Heather Wright/The Independent

Warwick Township council wants to turn an existing creek into a municipal drain to help with flooding in heavy rains.

In the last two years, there have been two, 100-year floods in the township which closed Highway 402, washed out Kingscourt Bridge and flooded dozens of homes in Watford. The town’s staff has been looking into ways to improve the drainage to avoid massive damage in the future. 

The township’s public works manager, Kyle Chisholm, says 90 per cent of Watford’s storm sewers outlet into one water course. He recommended, and council agreed, to turn it into a municipal drain.

Chisholm, in his report to council, says the meandering creek needs to be cleaned out.

“My intent right now is just to get authority to go in and clean out obstacles; beaver dams, fallen trees, in specific scenarios where it makes sense,” he told council Monday.

Chisholm says it also makes sense to make some channels to redirect heavy rains.

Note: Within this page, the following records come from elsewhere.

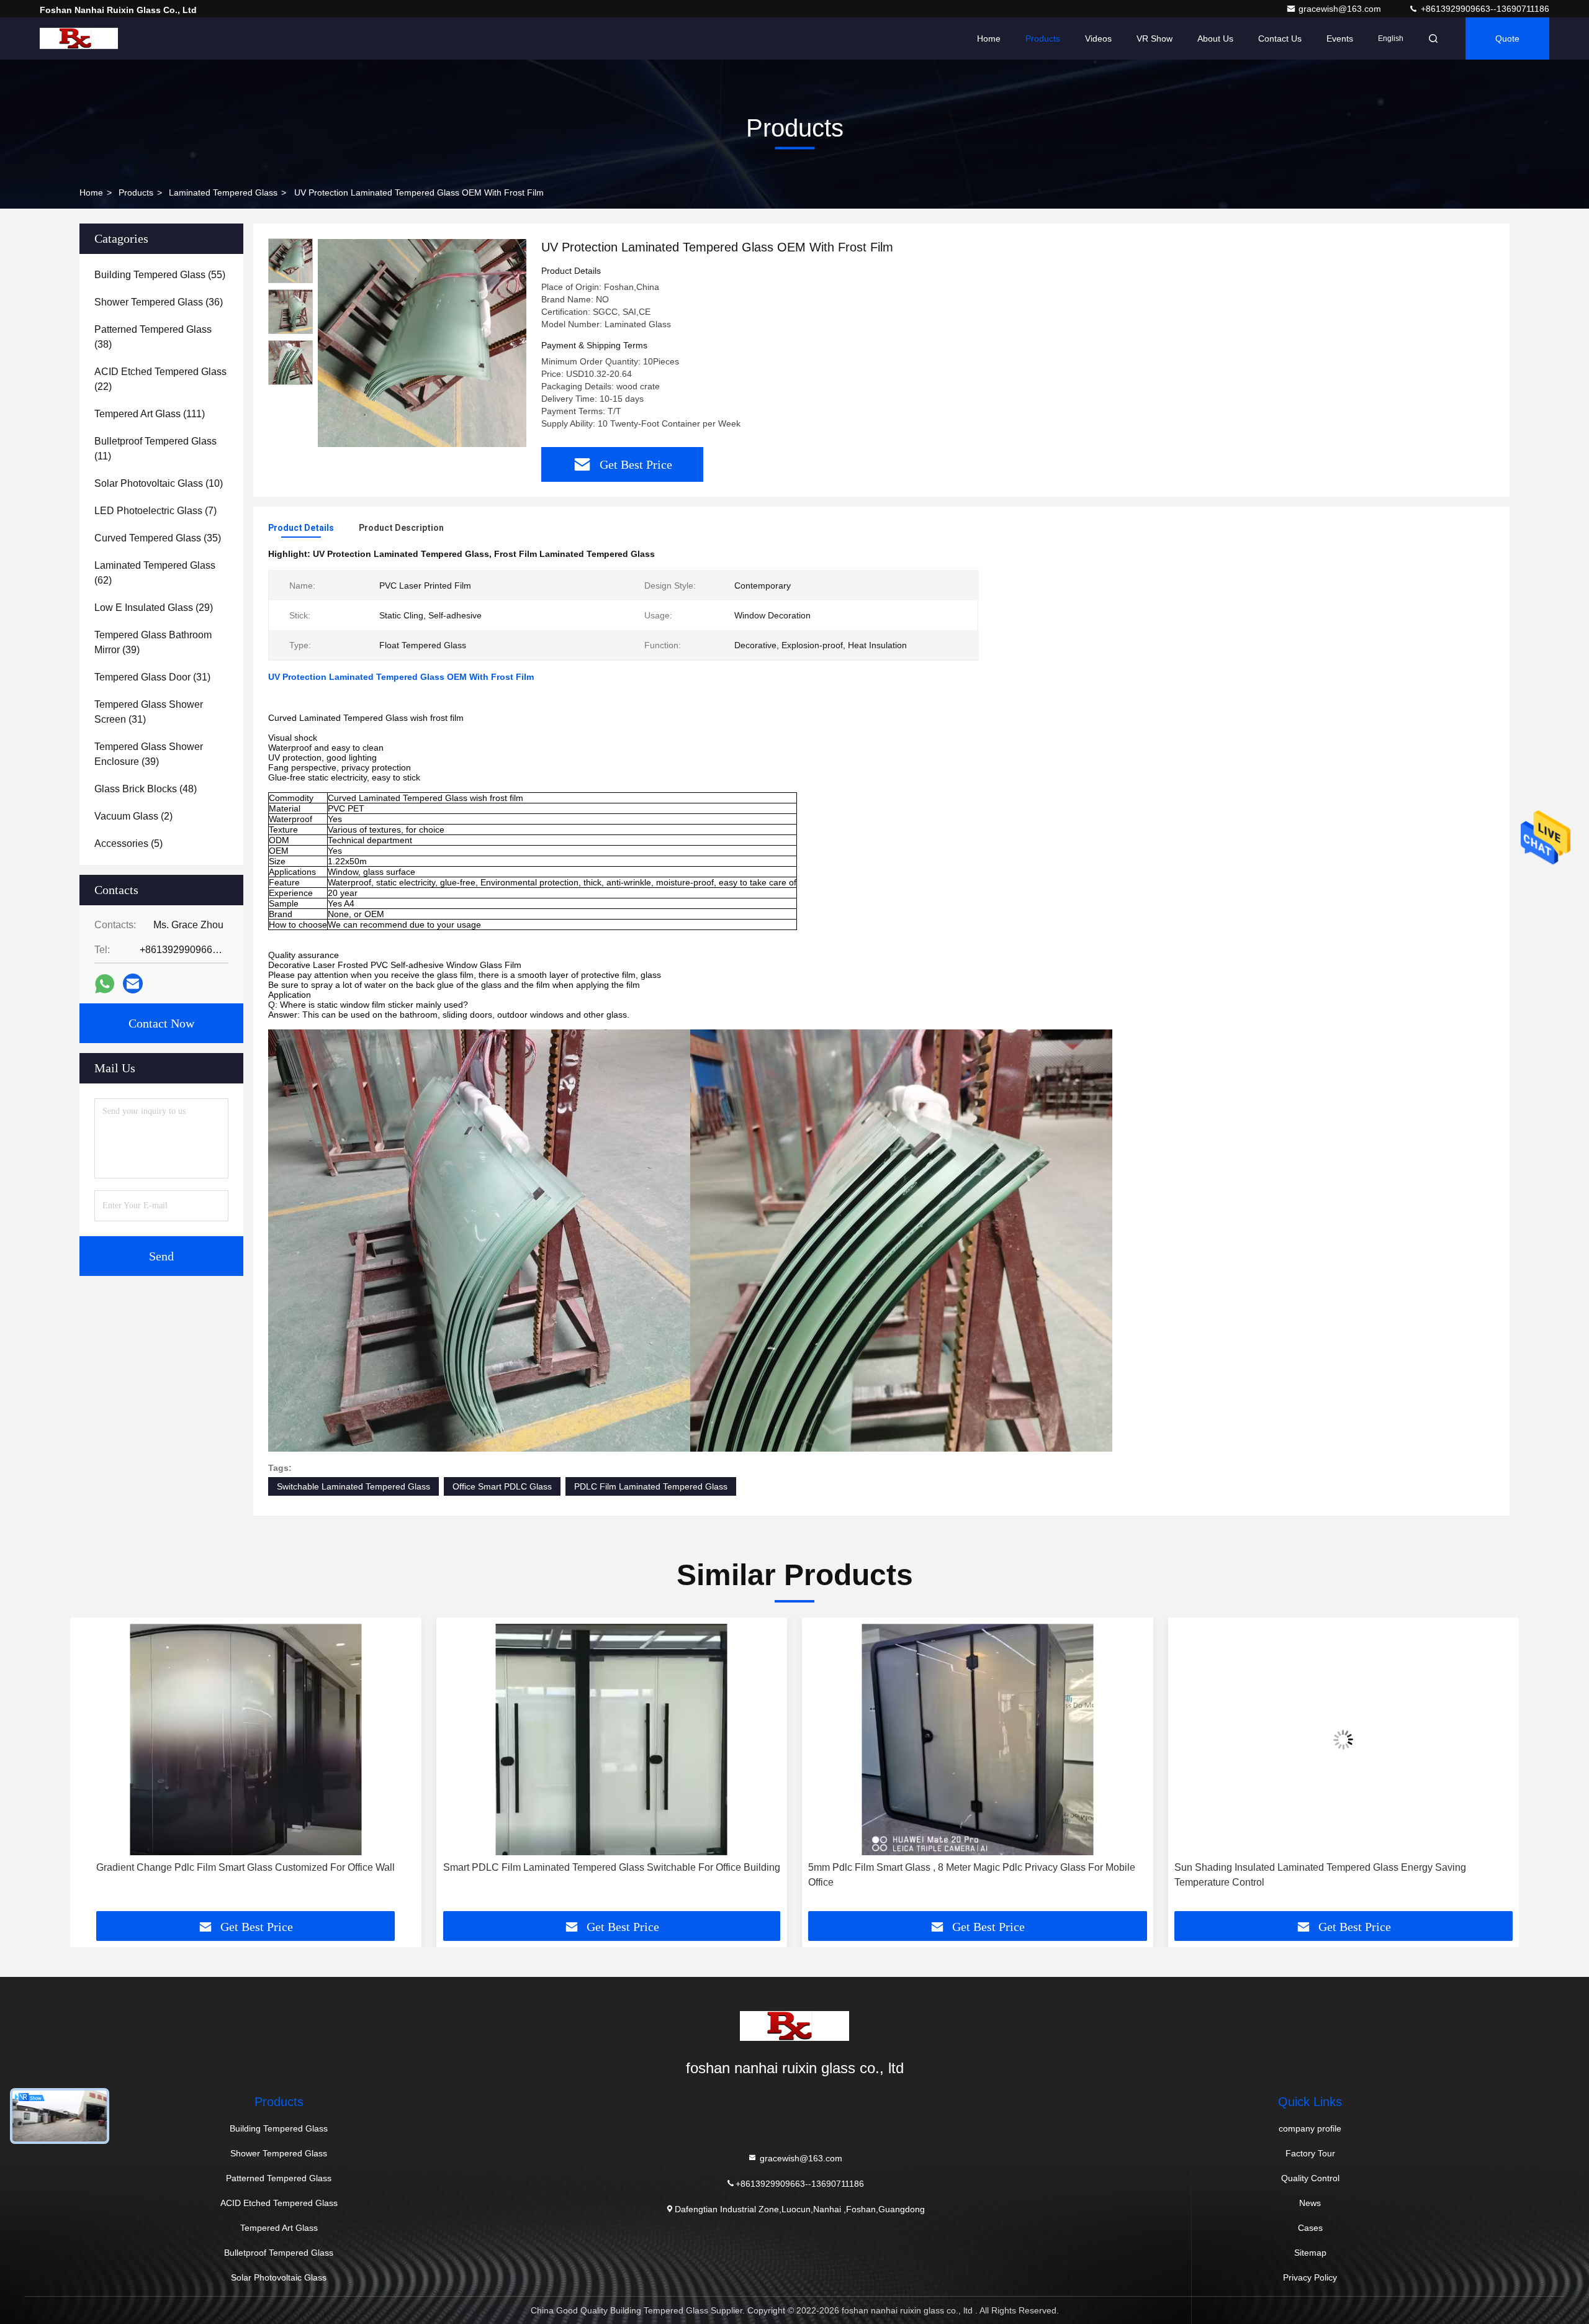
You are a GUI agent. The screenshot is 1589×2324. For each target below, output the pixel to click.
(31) (152, 677)
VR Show (1155, 38)
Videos (1098, 38)
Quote (1507, 38)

“I’m looking for the drainage engineer to identify locations for high flow shelves where, potentially at some of those meanders – where they’ll peel off a little bit of topsoil – to create a larger area for the water to flow in high rain events,” he said adding there was no plan right now to straighten out the water course.

Chisholm is hopeful the plan will help. “We have a substantial number of drains that already drain to this creek, but there’s no care and control. We can only enter and remove an obstacle if there’s a risk of flooding to a road, whereas, if it was under the Drainage Act, you would be more proactive and remove the burdens at a more timely basis before it becomes a flooding issue.”

With council’s approval, the township will spend about $10,000 to engineer a solution. There will then be a public meeting on site for neighbours in the region to give input.

Making the watercourse a municipal drain means any landowners who benefit from having the water redirected will pay for some of the construction.